Pixel coordinate grounding data -
Segment Open
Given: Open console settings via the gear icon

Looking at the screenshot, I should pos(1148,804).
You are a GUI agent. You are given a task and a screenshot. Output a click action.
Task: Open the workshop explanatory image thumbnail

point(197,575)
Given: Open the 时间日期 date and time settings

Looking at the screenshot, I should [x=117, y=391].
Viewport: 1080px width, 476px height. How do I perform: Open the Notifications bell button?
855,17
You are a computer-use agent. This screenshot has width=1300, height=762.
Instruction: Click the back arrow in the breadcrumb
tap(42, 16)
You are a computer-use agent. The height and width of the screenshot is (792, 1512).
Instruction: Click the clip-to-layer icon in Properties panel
Segment Closed
What the task asks -
Return each line of the data exactly as written above.

Your solution -
Given: Open console settings via the gear icon

Looking at the screenshot, I should pos(1148,804).
You are a GUI agent. You are given a task and a screenshot. Output a click action.
Task: Open the workshop explanatory image thumbnail

point(197,575)
Given: Open the 时间日期 date and time settings

Looking at the screenshot, I should [x=117, y=391].
Viewport: 1080px width, 476px height. How do I perform: Open the Notifications bell button?
855,17
You are a computer-use agent. This screenshot has width=1300, height=762.
Instruction: Click the back arrow in the breadcrumb
tap(42, 16)
You are a computer-use agent. The height and width of the screenshot is (792, 1512).
Instruction: Click the clip-to-layer icon in Properties panel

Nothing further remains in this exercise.